Blackouts, bill-shock and a lack of base-load power. These are seemingly the catchwords of Australia’s current electricity market. With the release of Chief Scientist Alan Finkel’s review, the issue of energy security has again come to the fore of political debate. As of last year, 76% of electricity in the national energy market came from coal. Under Mr Finkel’s projections, coal would still generate over 50% of base-load power in Australia in 2030. This is far too large a proportion, but it then begs the question: if not coal, what? It is perhaps one of the biggest flashpoints in Australian energy policy over the past half century; but we need to consider far more seriously the option of nuclear power. Those two words are enough to get much of our nation’s environmentally conscious up in arms. But is the furore something that is based in valid, deep-seated concerns or in naivety as to the issue?

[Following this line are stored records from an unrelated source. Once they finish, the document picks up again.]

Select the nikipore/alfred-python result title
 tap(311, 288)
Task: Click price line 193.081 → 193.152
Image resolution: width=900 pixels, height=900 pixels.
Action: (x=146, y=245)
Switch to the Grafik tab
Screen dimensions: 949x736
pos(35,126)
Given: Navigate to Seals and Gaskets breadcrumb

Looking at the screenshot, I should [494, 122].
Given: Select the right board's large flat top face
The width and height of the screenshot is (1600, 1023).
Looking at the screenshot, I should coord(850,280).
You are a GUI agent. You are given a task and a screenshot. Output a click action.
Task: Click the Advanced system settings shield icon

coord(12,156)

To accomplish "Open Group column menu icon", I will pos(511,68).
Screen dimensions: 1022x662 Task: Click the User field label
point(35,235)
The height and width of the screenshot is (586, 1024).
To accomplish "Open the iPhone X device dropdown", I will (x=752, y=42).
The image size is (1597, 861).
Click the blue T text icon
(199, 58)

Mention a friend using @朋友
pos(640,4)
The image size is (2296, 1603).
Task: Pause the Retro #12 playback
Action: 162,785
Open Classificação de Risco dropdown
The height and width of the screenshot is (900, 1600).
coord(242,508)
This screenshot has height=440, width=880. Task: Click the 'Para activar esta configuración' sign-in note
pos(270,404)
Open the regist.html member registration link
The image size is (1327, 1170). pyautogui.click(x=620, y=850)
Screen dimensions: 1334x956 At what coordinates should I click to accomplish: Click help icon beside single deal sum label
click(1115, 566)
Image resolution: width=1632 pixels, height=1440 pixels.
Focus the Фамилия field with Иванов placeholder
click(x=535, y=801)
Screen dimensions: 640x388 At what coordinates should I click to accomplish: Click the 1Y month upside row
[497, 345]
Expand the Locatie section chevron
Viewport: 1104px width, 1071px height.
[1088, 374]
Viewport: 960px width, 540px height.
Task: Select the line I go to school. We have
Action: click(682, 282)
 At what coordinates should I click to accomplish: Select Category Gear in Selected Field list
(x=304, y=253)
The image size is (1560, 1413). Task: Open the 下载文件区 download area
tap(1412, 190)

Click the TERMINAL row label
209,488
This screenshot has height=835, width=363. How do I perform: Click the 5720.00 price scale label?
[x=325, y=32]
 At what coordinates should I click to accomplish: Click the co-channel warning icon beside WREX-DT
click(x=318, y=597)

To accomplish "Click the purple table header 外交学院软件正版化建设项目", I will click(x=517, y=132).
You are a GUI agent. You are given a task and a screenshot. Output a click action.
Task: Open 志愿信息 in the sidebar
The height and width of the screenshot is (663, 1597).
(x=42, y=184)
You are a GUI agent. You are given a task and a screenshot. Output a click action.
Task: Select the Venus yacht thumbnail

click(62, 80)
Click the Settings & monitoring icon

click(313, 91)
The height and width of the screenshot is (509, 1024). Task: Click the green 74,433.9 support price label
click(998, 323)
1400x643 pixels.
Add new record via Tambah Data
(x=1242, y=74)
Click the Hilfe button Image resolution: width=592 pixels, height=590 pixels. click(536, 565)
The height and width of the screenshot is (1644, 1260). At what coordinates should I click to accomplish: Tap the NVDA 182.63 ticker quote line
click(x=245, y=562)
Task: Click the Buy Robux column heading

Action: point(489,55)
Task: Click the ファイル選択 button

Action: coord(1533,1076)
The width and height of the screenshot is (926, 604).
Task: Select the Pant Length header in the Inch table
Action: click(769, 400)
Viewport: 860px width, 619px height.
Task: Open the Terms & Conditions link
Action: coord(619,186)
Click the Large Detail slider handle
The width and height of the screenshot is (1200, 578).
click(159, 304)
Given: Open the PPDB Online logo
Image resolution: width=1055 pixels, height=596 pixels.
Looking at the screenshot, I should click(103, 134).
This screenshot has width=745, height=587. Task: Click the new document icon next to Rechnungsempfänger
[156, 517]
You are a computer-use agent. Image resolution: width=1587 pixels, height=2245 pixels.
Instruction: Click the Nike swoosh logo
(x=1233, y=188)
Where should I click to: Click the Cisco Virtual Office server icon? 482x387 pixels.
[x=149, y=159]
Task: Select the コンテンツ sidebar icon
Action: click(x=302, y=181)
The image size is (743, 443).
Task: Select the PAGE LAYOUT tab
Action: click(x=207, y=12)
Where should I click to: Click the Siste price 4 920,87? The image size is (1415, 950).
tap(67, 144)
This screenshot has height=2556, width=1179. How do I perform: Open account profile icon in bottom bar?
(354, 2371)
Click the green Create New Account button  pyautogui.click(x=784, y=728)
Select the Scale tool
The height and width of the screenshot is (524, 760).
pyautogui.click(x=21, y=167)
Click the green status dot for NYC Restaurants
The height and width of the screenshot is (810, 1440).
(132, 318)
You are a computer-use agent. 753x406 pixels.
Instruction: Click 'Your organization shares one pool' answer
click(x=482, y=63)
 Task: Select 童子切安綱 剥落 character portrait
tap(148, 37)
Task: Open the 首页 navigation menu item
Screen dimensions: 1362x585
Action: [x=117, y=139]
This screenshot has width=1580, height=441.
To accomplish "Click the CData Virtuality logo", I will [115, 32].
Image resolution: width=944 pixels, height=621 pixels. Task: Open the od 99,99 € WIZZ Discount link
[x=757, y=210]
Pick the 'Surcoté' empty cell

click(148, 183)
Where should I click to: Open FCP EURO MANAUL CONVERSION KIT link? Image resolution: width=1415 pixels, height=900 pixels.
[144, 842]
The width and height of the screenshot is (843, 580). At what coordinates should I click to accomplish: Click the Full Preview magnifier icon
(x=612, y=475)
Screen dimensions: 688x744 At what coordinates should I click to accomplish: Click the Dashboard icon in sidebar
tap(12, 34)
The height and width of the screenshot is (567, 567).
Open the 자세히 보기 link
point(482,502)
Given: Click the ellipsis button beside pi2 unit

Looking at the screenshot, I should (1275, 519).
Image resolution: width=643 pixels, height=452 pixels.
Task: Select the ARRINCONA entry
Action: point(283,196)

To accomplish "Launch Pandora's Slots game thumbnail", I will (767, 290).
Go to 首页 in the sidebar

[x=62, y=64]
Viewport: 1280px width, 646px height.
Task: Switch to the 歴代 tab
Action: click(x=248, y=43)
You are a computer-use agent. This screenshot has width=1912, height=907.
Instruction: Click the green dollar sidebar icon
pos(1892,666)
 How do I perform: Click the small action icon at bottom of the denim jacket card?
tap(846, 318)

It must be admitted that the societal angst towards the nuclear option has been compounded by historical disasters. Three-Mile Island in 1979, Chernobyl in 1986, and more recently the Fukushima disaster in 2011. While these events were calamites, they are not likely to be repeated. Chernobyl was caused by inherent design flaws of a Soviet-era reactor, Three-Mile by human-computer design oversights and Fukushima from a freak tsunami. 21st century reactor technology means that nuclear power generation is safer than it ever has been. It is also noteworthy that the Australian landmass does not lie on any fault lines, and therefore does not experience severe earthquakes or tsunamis; making nuclear power a geographically sound proposition.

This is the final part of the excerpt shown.